(DATASET ENTRIES)

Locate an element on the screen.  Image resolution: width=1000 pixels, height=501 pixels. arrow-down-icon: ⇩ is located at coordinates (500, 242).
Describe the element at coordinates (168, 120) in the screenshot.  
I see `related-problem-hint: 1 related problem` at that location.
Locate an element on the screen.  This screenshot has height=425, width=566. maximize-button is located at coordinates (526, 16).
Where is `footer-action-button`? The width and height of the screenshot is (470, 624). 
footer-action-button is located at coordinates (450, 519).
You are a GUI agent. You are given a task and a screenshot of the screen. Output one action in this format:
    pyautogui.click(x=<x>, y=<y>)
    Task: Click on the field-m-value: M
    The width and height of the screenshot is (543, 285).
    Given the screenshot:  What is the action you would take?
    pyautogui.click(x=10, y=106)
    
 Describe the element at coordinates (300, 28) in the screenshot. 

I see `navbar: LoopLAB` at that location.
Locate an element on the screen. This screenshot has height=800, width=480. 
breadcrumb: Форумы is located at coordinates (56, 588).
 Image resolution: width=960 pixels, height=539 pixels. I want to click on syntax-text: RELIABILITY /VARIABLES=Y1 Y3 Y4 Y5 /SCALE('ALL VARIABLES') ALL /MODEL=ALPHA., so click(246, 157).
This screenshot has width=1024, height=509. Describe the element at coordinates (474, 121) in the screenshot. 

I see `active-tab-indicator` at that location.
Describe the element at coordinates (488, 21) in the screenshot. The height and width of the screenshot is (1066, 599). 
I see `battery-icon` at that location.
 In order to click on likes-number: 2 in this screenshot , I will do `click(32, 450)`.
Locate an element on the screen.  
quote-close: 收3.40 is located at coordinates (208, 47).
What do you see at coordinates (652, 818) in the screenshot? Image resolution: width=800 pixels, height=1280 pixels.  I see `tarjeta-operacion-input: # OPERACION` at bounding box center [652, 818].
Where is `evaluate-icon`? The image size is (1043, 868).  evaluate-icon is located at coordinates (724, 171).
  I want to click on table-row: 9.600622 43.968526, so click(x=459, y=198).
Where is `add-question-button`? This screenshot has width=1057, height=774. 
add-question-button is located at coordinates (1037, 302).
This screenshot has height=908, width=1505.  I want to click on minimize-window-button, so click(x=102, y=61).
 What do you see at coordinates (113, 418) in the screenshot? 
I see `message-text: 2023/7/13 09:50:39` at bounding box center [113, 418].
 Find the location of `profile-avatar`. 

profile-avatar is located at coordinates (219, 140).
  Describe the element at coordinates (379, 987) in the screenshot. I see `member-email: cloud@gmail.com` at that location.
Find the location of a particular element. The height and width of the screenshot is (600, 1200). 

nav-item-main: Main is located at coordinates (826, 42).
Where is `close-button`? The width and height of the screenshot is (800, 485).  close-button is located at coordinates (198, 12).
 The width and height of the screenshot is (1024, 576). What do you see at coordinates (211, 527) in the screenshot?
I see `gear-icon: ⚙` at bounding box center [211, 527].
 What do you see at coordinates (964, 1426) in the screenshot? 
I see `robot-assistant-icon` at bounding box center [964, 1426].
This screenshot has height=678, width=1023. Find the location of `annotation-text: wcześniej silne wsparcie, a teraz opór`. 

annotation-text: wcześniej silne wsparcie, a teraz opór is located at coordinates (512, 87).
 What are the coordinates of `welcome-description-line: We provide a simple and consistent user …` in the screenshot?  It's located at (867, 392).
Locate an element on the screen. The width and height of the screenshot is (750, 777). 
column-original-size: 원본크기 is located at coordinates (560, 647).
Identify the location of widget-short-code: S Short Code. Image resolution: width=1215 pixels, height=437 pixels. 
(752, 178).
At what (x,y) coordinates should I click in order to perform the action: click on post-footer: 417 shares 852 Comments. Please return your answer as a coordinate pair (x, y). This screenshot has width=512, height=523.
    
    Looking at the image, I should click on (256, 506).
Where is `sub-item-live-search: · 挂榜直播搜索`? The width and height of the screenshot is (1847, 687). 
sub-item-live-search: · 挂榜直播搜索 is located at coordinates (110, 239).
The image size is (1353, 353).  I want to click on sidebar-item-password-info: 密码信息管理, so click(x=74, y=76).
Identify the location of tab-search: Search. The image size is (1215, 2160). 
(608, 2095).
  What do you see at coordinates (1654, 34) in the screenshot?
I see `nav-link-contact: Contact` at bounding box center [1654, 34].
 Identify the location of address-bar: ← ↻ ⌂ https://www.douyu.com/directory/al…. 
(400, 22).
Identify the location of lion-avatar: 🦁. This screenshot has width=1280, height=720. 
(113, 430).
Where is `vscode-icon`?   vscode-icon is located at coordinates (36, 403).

(End DATASET ENTRIES)

**ACTION ITEM**
Copy every line of the records above that contains the string "teraz".

**SOLUTION FOR THIS PROBLEM**
This screenshot has height=678, width=1023. Find the location of `annotation-text: wcześniej silne wsparcie, a teraz opór`. 
annotation-text: wcześniej silne wsparcie, a teraz opór is located at coordinates (512, 87).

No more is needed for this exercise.